行動安全性評価が失敗する時：表現レベルの視点から

要旨

大規模言語モデル(LLM)の安全性は、これまで行動レベルで評価されることが多く、介入下での表現レベルの脆弱性ではなく出力を対象としているため、内部のロバスト性を示す証拠は限られていた。我々はこの不一致を「監査ギャップ」、すなわち行動的安全性と介入下でのロバスト性の差として定式化する。このギャップを研究するために、潜伏空間では脆弱でありながら安全な外見的行動を維持する「解離モデル」を構築する。また、有害なファインチューニングや層ごとの潜伏摂動を含む、パラメータ空間および潜伏空間におけるソフトな介入を通じてモデルのロバスト性をテストする、介入ベースの評価フレームワークを導入する。評価を定式化するために、有界な潜伏摂動によって有害行動がどれだけ容易に誘発されるかを測定する潜在脆弱性スコア(Latent Vulnerability Score, LVS)を提案する。この評価フレームワークを用いて、行動的安全性の指標が、安全および非安全に調整された複数の最先端モデルにおける表現レベルのロバスト性を測定するには不十分であることを示す。注目すべきことに、解離モデルは有害介入下で同等の拒否行動を示すにもかかわらずLVSが大幅に上昇しており、中間表現が介入に対して最も敏感である。我々の結果は、行動的安全性評価だけではモデルのロバスト性の不完全な像しか提供せず、潜伏脆弱性と観察可能な行動の両方を考慮した表現認識監査の必要性を示唆している。

English

Large Language Model (LLM) safety has often been evaluated at the behavior level, which provides limited evidence of internal robustness, as these evaluations target outputs rather than representation-level vulnerability under intervention. We formalize this discrepancy as the audit gap: the difference between behavioral safety and robustness under intervention. To study this gap, we construct dissociated models that preserve safe outward behavior while remaining vulnerable in the latent space. We introduce an intervention-based evaluation framework to test model robustness through soft interventions in parameter and latent spaces, including harmful fine-tuning and layer-wise latent perturbations. To formalize the evaluation, we propose the Latent Vulnerability Score (LVS) to measure how easily harmful behavior can be elicited by bounded latent perturbations. Using this evaluation framework, we show that behavioral safety metrics are insufficient measures of representation-level robustness across multiple safely and unsafely aligned state-of-the-art models.

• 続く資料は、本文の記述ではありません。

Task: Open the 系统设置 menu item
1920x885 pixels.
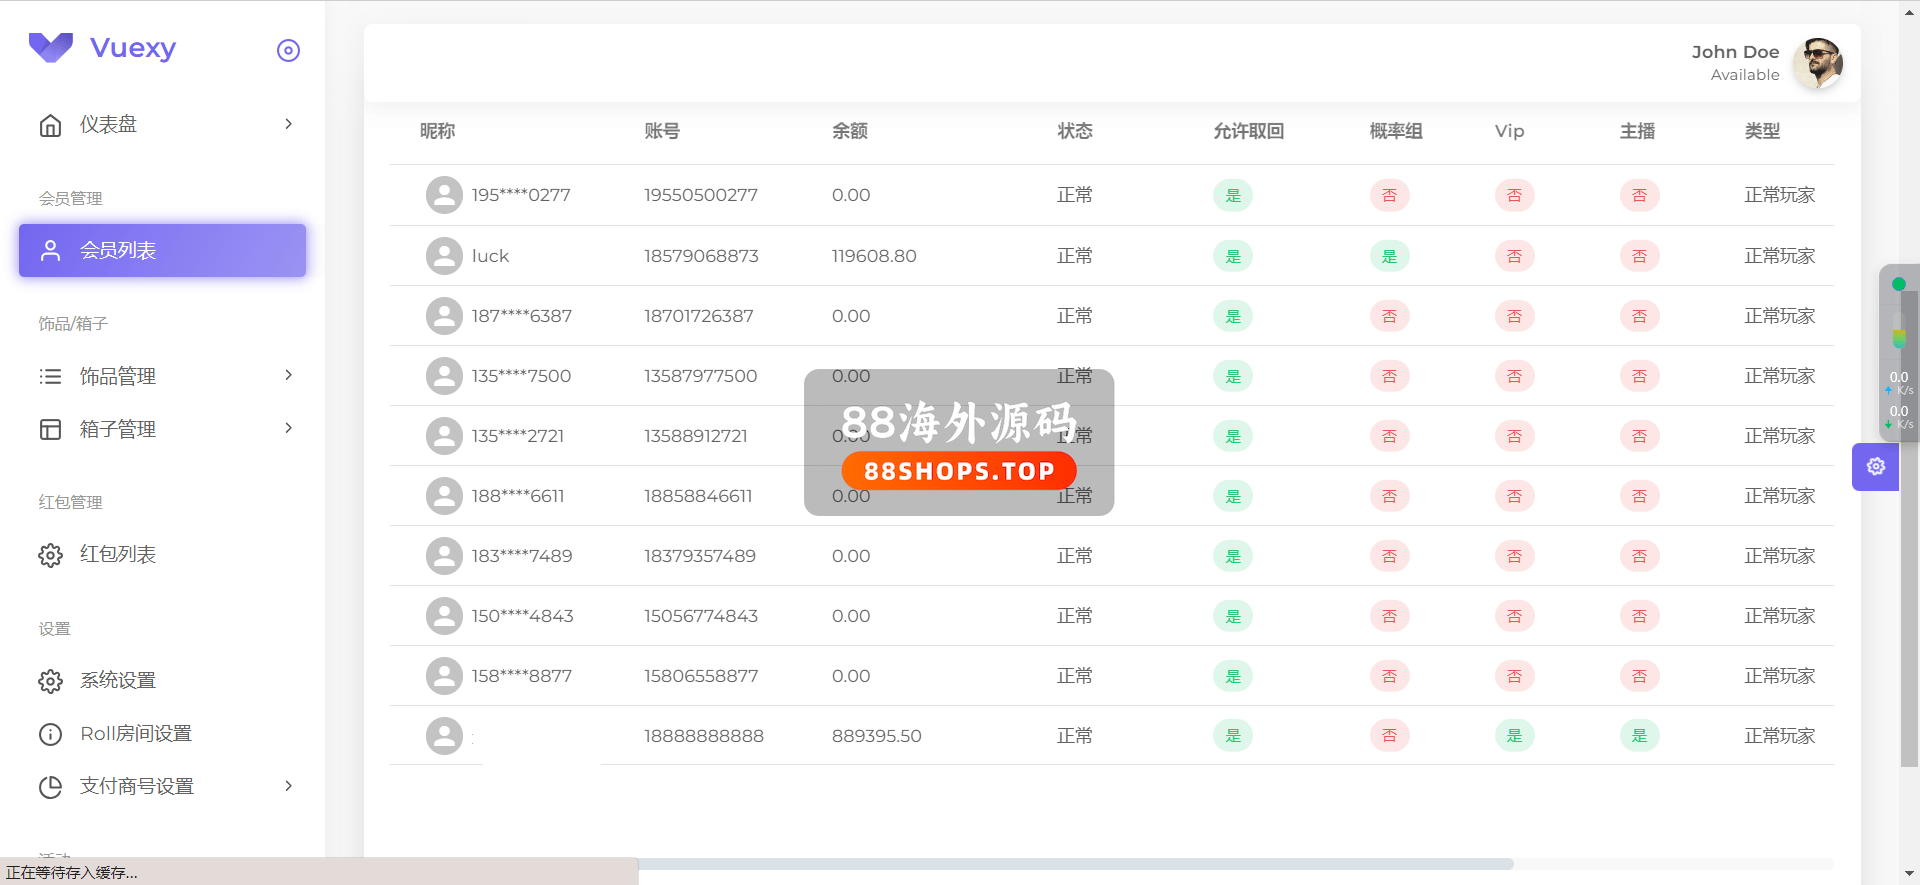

Notably, dissociated models show substantially elevated LVSs despite comparable refusal behavior under harmful intervention, with intermediate representations being the most sensitive to intervention. Our results suggest that behavioral safety evaluation alone provides an incomplete picture of model robustness, motivating representation-aware audits of latent vulnerability and observable behavior.